I think that the solution from Brian is probably the most reasonable simple option. A probelm with sequences is that they cannot be easily processed with the usual pattern matching (like functional lists). One option to avoid that would be to use LazyList from F# PowerPack.
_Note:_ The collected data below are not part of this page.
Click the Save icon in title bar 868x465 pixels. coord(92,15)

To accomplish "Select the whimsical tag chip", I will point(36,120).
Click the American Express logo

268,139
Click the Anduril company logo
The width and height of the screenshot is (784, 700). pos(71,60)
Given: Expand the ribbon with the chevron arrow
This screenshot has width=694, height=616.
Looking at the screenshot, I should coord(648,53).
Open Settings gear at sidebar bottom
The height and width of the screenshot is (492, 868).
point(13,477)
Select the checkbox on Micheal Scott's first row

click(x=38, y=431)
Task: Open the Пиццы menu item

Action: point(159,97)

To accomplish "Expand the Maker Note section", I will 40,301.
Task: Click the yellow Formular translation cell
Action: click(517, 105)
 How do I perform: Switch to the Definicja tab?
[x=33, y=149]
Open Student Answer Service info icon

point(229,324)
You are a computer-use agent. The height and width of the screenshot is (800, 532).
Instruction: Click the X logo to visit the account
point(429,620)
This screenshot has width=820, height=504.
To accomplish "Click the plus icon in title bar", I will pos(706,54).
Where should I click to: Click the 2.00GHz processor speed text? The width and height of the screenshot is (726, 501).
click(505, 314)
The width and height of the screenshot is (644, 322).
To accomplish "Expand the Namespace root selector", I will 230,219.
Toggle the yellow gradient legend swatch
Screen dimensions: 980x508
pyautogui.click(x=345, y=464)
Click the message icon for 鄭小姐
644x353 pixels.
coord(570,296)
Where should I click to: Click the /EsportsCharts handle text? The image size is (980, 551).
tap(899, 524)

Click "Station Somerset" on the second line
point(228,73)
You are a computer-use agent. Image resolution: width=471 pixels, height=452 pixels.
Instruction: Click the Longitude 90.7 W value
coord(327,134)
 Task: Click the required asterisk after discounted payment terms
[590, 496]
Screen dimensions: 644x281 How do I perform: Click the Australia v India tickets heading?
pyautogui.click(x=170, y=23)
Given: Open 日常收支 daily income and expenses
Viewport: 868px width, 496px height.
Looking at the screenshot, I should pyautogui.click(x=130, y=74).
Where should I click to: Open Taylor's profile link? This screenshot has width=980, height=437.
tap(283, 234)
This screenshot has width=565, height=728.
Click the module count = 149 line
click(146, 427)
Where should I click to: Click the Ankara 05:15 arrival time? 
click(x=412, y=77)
Another option is to define a computation builder for working with IEnumerator type. I wrote something like that recently - you can get it here. Then you can write something like:
let splitEach chunkSize (s:seq<_>) =
Enumerator.toSeq (fun () ->
let en = s.GetEnumerator()
let rec loop n acc = iter {
let! item = en
match item with
| Some(item) when n = 1 ->
yield item::acc |> List.rev
yield! loop chunkSize []
| Some(item) ->
yield! loop (n - 1) (item::acc)
| None -> yield acc |> List.rev }
loop chunkSize [] )
This enables using some functional patterns for list processing - most notably, you can write this as a usual recursive function (similar to the one you would write for lists/lazy lists), but it is imperative under the cover (the let! constructo of iter takes the next element and modifies the enumerator).